Anyway, she’s just got back from a 2 week trip to Panama, so we thought we’d have a drive around and reacquaint her with the car. She’s the artistic one in the family, and she’d expressed an interest in my older Canon film camera. I found a roll of ISO 200, and there’s a vague chance it might not have gone off, so we loaded for sunsets and set off for Crescent Beach. I took along my DSLR, and set it all up for grainy, high contrast B&W just for a bit of fun. By the time we hit the beach though, she’d already burnt through the 24 exposures on the film, and so I let her muck about with the DSLR too.

Between us we had some fun, got to know each other again after the break, and she got to practice her driving to boot.

I hope you enjoy some of the results… the ones you like are almost certainly by her!

Well if I can do it, ANYONE can…

18 03 2012

OK, so I don’t claim these are actually that good at all, but I proved to myself that I could, in principle, capture the image of an ink drop in water.

Should I ever want to do it “properly”, I learned enough things this afternoon to do it w-a-a-a-y better next time. Allow me to share, and save you some time…

I took the Red Bubble set up as pretty much the starting place. A couple of things I learned though…

1) Don’t have the water container too close to the monitor… a round container acts like a lens, and you can actually see the pixel grid on the monitor, get interference patterns, etc. Probably better to get a more even light source. Outside on a sunny day? at least have the container sufficiently far infront of the monitor that the light is diffuse.

2) You might even be better with a flat-sided glass container. Perhaps an IKEA vase. This avoids the curved lens effect.

3) Use distilled water, or boiled water, and a very clean glass container. Otherwise you get little bubbles stuck to the insides, and the AF can lock onto them. (I wiped them off with a clean cloth.)

4) (Thanks to Bijou for this tip.) Focus is a pig, due to the moving ink.
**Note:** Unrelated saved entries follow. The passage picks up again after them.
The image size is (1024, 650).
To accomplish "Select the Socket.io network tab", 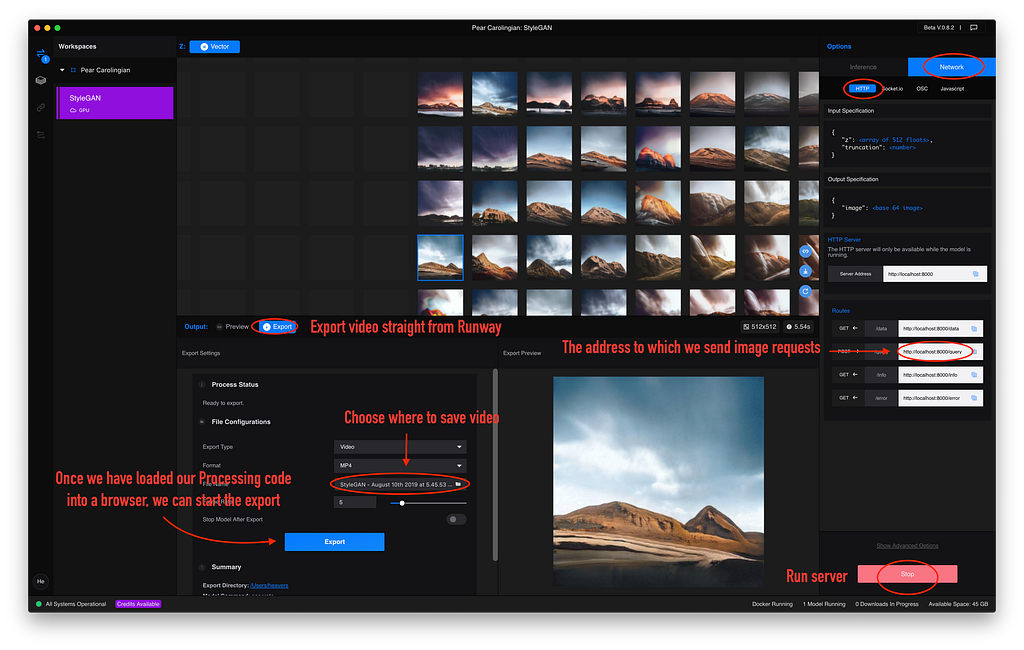I will pyautogui.click(x=893, y=89).
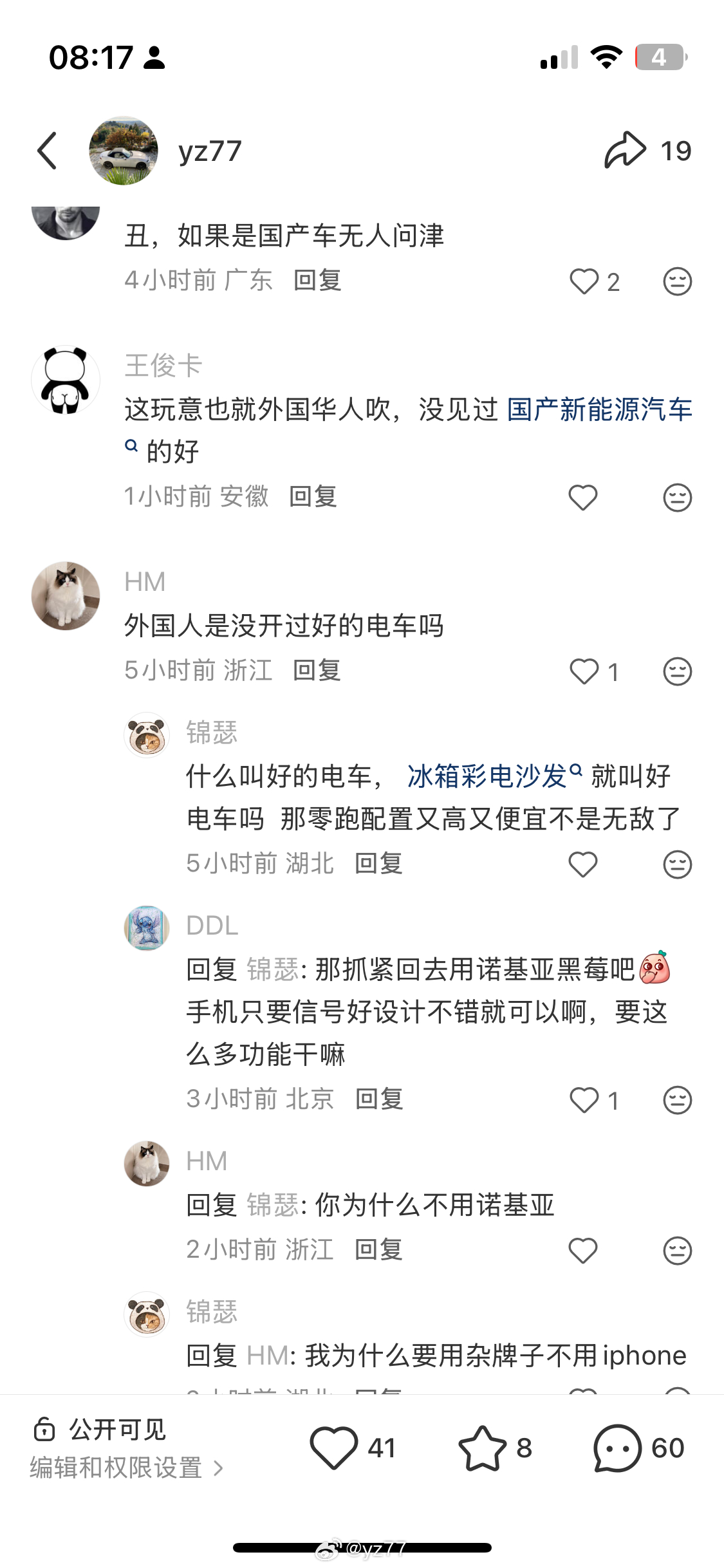Image resolution: width=724 pixels, height=1568 pixels.
Task: Tap the share arrow icon
Action: pyautogui.click(x=624, y=150)
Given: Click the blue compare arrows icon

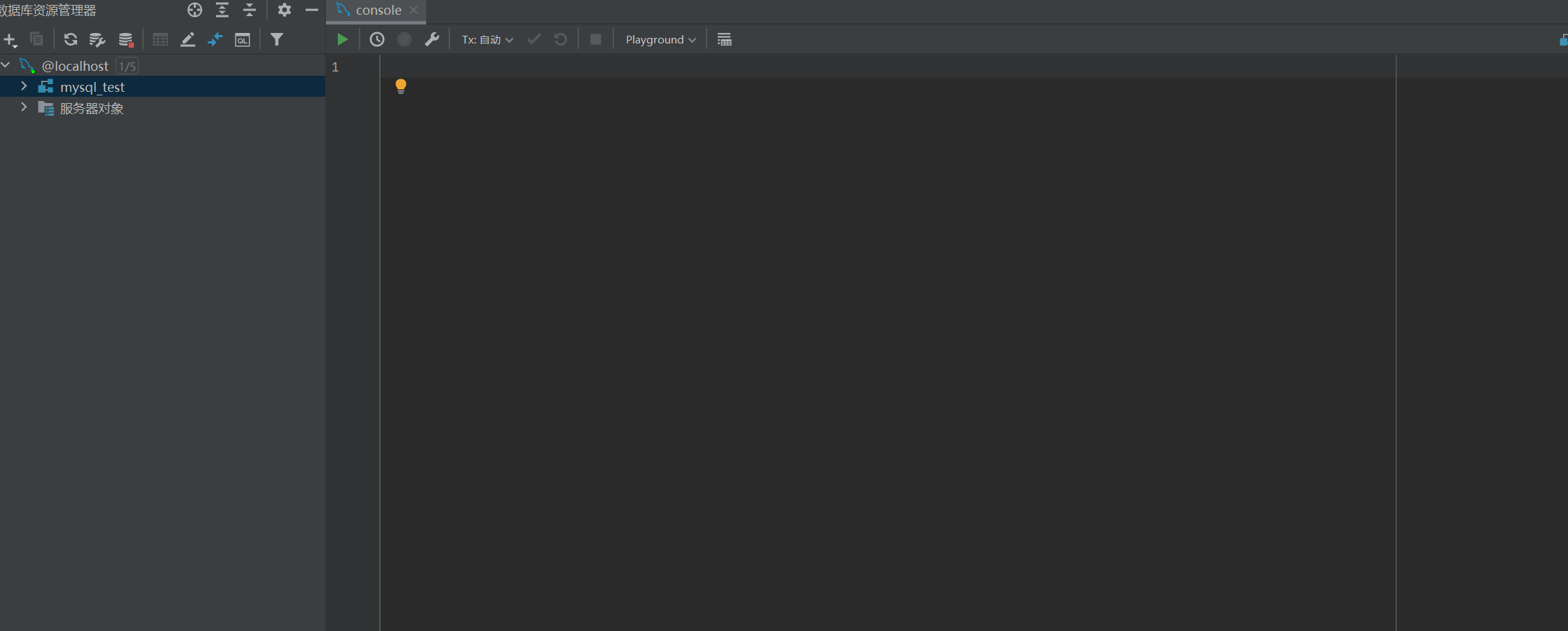Looking at the screenshot, I should pyautogui.click(x=215, y=39).
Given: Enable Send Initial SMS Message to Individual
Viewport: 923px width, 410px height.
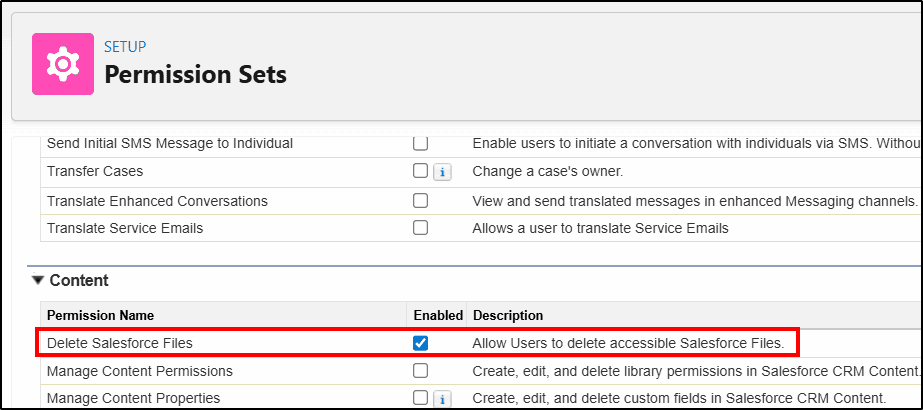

In the end, I used a fork in the middle of the container to give something nice for the AF to lock onto in roughly the place the ink would be, then switched to Manual to stop the camera hunting around.

5) I actually used food colouring – it seems to spread better than writing ink… and comes in a better range of colours.

6) Finally, I used the software “remote control” tool for my Canon, and set the ISO speed high, to allow the shutter speed/multi-shot to be pretty rapid whilst keeping the DoF as long as possible, by mucking with the light sources.

Above all… have some fun. If they don’t come out that good, so what? If you enjoyed the attempt, and didn’t spill water in either your fancy DSLR or your keyboard, who cares?